## To do
1) Quote from the text on os.FindProcess, starting with "package main" and going on through "err := os.FindProcess(pid)".
2) Reproduce the lines of the listing starting with the line with "Transmission [251, 64]" and going on through the line with "amended is located", swapping "Identify" for "Determine" and leaving all else unchanged. Give only those lines.

## Selected text
--*--
This function does three things. First, it sends signal 0 to check if the process exists. Second, it reads /proc/<pid>/status to get the process name and state. Third, it counts entries in /proc/<pid>/fd to find the number of open file descriptors.

The bug: os.FindProcess always succeeds

Here is a version that tries to use os.FindProcess to check if a process exists.

package main

import (
	"fmt"
	"os"
	"strconv"
)

func checkProcessBroken(pid int) error {
	// BUG: os.FindProcess on Linux ALWAYS returns a non-nil Process
	// It does not check if the process actually exists
	proc, err := os.FindProcess(pid)
	if err != nil {
		return fmt.Errorf("process %d not found", pid)
	}

	fmt.Printf("Found process: %+v\n", proc)
	return nil
}

func main() {
	pid := 99999999 // almost certainly does not exist
	if len(os.Args) > 1 {
		pid, _ = strconv.Atoi(os.Args[1])
--*--
[Stored data entries]
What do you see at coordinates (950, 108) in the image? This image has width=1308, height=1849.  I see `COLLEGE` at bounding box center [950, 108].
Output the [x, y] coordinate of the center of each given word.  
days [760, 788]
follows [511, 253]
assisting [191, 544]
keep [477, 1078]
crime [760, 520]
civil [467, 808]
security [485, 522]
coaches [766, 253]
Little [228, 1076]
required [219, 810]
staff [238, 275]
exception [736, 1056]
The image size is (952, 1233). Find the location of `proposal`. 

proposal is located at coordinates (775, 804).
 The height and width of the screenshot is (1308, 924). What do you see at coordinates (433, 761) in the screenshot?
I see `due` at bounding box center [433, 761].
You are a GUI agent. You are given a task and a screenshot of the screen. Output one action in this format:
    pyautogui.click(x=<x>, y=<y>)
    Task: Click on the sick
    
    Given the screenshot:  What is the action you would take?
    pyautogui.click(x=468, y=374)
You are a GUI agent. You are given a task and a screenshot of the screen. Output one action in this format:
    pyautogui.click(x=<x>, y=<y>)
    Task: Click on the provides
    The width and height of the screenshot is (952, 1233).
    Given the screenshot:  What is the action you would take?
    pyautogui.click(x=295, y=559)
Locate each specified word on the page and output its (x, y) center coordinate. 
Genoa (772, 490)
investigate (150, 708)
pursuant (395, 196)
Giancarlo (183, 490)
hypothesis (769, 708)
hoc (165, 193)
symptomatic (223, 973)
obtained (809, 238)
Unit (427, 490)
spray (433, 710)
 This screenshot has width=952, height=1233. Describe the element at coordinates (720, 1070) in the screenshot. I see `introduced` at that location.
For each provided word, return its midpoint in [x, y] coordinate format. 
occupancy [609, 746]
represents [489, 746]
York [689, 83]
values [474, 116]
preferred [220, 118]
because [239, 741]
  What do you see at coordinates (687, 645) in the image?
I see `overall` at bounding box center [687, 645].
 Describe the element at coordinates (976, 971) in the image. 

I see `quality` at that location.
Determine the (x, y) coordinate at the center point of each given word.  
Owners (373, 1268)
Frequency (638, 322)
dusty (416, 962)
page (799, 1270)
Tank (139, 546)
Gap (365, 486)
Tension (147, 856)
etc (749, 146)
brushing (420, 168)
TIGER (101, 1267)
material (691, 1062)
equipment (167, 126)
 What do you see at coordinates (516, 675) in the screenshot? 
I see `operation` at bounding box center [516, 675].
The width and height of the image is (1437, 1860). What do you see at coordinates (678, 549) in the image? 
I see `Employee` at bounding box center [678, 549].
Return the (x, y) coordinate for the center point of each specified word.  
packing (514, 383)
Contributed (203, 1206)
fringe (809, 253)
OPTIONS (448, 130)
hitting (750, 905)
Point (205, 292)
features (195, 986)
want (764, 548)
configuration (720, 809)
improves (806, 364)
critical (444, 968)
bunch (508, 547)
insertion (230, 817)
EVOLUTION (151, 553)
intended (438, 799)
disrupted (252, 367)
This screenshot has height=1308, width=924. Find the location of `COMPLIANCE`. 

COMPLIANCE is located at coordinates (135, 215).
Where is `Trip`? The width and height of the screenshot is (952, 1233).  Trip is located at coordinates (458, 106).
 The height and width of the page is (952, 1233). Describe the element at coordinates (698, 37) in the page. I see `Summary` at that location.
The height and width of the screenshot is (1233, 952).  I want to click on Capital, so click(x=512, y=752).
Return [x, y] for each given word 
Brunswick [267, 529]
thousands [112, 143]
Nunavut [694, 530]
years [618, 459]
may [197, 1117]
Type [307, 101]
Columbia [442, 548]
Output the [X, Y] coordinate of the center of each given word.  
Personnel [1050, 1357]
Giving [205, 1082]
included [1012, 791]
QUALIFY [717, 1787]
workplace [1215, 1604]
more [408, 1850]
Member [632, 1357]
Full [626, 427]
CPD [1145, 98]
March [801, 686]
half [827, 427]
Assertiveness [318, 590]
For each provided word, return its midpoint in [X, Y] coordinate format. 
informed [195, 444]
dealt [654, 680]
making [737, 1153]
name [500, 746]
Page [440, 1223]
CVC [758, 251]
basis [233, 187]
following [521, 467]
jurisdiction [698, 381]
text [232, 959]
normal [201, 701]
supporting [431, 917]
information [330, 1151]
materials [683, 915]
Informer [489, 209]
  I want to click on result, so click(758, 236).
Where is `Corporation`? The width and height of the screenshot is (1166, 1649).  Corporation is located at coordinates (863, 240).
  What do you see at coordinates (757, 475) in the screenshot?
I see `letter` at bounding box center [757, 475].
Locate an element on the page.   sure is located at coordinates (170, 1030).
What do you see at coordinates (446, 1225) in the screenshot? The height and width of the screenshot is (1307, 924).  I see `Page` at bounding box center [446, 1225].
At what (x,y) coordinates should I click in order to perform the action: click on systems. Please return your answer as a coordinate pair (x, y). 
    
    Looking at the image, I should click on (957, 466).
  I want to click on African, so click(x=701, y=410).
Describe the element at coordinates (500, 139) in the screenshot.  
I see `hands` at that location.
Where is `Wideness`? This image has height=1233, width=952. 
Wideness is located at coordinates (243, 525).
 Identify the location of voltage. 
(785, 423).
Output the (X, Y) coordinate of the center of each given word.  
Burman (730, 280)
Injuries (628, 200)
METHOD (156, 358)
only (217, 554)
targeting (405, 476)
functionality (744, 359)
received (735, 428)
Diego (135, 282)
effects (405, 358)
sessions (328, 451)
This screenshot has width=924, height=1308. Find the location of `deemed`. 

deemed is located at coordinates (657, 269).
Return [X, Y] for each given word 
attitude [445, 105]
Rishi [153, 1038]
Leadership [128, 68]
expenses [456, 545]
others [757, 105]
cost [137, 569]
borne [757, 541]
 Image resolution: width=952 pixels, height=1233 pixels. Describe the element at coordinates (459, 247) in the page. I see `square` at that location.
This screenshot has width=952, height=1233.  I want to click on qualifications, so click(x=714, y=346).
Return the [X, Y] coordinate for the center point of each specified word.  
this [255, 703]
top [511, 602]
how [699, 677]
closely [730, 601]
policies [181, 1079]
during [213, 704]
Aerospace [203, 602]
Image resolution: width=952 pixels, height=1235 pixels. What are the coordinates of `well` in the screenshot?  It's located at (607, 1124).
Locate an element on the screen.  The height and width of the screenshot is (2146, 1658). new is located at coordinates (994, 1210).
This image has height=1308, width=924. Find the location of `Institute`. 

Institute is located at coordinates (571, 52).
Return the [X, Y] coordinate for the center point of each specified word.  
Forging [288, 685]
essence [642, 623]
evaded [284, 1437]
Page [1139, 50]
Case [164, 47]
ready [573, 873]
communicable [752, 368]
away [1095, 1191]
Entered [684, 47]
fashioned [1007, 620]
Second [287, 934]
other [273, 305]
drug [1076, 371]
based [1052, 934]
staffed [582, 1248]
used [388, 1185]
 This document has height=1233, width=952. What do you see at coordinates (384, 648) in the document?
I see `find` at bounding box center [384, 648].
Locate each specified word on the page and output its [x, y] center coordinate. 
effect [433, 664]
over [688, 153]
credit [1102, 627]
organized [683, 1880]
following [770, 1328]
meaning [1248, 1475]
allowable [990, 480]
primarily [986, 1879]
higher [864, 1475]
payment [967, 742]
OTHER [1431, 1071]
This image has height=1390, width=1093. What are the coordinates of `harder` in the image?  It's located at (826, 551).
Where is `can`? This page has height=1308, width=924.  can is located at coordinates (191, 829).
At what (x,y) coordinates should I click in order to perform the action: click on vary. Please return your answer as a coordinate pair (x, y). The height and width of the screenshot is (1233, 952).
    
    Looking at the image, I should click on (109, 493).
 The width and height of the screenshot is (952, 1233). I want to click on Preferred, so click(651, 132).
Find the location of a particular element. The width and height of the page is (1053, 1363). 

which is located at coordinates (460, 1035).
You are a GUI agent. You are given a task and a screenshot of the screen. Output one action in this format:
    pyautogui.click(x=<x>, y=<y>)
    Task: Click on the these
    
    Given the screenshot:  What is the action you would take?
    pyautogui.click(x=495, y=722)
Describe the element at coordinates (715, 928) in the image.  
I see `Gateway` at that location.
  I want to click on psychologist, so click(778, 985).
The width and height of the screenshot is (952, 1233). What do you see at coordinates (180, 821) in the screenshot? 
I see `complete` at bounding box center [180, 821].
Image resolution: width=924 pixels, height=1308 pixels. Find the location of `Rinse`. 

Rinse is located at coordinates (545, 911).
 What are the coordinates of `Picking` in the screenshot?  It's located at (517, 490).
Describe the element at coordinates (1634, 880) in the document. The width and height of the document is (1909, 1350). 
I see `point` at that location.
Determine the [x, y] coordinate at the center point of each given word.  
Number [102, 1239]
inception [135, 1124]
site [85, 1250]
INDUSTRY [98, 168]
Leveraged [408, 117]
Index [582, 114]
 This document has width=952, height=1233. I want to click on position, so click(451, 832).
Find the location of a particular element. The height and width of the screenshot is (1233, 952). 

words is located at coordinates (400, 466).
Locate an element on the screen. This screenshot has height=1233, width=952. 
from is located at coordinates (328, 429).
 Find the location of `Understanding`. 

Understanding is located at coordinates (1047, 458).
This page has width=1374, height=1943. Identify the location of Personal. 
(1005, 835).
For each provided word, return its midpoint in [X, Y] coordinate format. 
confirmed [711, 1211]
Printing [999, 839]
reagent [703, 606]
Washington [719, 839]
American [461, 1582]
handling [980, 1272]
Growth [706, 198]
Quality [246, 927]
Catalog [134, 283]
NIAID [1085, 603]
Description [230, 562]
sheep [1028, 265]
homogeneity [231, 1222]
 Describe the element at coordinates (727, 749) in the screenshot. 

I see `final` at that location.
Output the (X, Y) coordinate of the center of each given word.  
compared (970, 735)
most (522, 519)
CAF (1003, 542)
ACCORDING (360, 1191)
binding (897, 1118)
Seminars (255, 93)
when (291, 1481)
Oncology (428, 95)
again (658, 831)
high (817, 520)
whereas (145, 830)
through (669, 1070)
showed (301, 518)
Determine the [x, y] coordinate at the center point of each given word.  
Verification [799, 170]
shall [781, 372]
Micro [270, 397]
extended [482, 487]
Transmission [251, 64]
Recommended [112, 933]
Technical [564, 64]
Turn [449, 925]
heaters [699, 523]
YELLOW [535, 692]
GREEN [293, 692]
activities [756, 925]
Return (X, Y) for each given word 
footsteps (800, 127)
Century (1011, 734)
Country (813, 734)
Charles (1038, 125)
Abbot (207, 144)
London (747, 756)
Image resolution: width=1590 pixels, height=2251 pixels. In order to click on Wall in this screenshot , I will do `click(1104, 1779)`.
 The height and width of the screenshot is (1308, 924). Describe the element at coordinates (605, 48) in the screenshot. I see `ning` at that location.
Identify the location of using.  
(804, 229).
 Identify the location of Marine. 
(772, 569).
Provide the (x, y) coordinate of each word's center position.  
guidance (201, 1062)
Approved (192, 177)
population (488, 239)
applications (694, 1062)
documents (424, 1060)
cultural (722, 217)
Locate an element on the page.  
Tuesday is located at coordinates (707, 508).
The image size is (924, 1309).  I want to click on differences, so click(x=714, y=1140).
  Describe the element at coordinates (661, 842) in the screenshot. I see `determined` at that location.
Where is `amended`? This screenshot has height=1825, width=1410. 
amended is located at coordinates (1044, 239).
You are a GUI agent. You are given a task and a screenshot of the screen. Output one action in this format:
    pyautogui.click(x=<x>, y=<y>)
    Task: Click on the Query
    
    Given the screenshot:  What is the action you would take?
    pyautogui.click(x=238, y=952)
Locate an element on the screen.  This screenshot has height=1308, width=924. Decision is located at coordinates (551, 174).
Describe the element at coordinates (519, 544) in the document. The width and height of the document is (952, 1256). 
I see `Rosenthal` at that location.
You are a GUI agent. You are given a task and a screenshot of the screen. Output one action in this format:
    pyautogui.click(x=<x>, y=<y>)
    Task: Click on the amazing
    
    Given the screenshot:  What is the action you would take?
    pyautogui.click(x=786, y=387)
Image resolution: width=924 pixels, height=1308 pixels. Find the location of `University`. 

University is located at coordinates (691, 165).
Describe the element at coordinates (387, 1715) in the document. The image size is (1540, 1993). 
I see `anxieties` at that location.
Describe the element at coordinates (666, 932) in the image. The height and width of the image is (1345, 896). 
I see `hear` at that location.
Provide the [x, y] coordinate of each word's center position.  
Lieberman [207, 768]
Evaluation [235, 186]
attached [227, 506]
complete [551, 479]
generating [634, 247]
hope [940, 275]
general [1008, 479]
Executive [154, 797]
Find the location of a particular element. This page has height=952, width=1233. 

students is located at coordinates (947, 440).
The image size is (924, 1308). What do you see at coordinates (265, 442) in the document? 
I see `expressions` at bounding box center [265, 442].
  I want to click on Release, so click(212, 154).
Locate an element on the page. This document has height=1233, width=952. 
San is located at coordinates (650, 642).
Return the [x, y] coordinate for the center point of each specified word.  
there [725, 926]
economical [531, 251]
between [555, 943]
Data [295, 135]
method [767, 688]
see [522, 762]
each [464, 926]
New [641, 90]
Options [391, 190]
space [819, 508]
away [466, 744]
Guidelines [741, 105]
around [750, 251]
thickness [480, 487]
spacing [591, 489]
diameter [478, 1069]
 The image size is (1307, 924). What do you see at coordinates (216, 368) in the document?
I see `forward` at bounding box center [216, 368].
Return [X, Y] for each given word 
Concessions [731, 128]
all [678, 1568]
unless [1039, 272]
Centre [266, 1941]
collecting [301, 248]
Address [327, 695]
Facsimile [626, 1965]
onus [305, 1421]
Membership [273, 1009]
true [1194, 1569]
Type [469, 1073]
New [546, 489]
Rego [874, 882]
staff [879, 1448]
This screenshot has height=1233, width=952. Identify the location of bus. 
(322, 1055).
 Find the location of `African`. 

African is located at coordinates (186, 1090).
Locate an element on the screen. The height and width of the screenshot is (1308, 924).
--*--
## Solutions in order
1)
package main

import (
	"fmt"
	"os"
	"strconv"
)

func checkProcessBroken(pid int) error {
	// BUG: os.FindProcess on Linux ALWAYS returns a non-nil Process
	// It does not check if the process actually exists
	proc, err := os.FindProcess(pid)

2)
Transmission [251, 64]
Recommended [112, 933]
Technical [564, 64]
Turn [449, 925]
heaters [699, 523]
YELLOW [535, 692]
GREEN [293, 692]
activities [756, 925]
Return (X, Y) for each given word 
footsteps (800, 127)
Century (1011, 734)
Country (813, 734)
Charles (1038, 125)
Abbot (207, 144)
London (747, 756)
Image resolution: width=1590 pixels, height=2251 pixels. In order to click on Wall in this screenshot , I will do `click(1104, 1779)`.
 The height and width of the screenshot is (1308, 924). Describe the element at coordinates (605, 48) in the screenshot. I see `ning` at that location.
Determine the location of using.  
(804, 229).
 Determine the location of Marine. 
(772, 569).
Provide the (x, y) coordinate of each word's center position.  
guidance (201, 1062)
Approved (192, 177)
population (488, 239)
applications (694, 1062)
documents (424, 1060)
cultural (722, 217)
Locate an element on the page.  
Tuesday is located at coordinates (707, 508).
The image size is (924, 1309).  I want to click on differences, so click(x=714, y=1140).
  Describe the element at coordinates (661, 842) in the screenshot. I see `determined` at that location.
Where is `amended`? This screenshot has height=1825, width=1410. 
amended is located at coordinates (1044, 239).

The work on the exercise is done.